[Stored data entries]
[Start of section]

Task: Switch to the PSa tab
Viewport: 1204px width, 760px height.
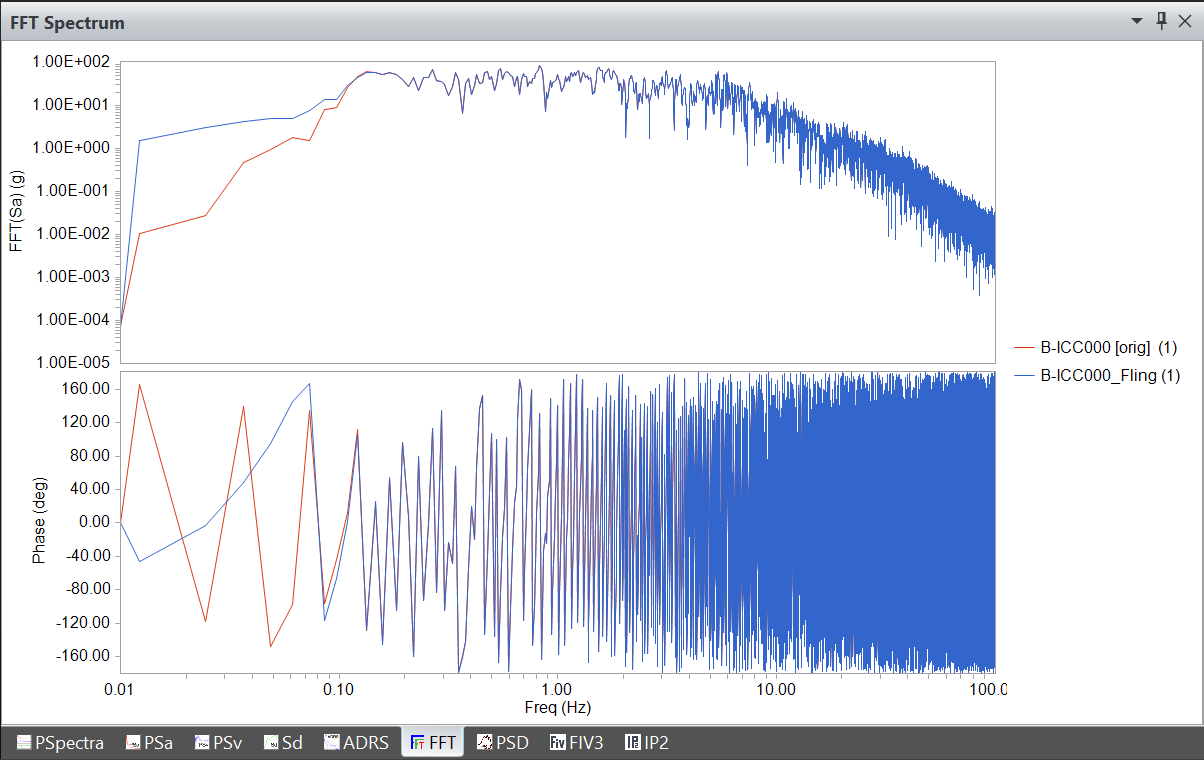Action: click(x=148, y=742)
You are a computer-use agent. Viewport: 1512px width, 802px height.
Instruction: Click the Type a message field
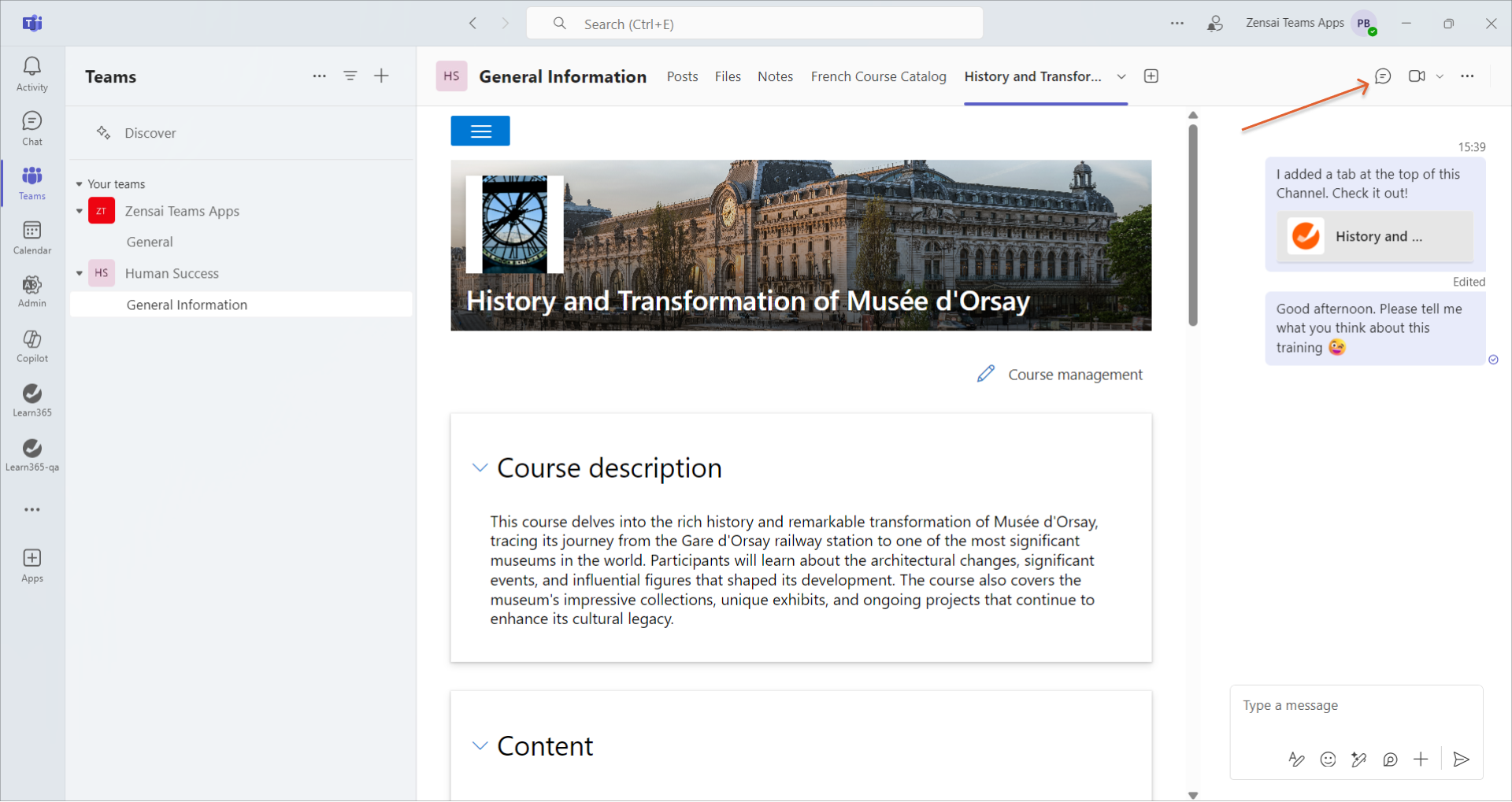(1354, 706)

[End of section]

You need to copy every entry exactly, taking out only the pictures.

§ RESULT FOR THIS TASK:
Task: Switch to the PSa tab
Viewport: 1204px width, 760px height.
Action: click(x=148, y=742)
You are a computer-use agent. Viewport: 1512px width, 802px height.
Instruction: Click the Type a message field
(1354, 706)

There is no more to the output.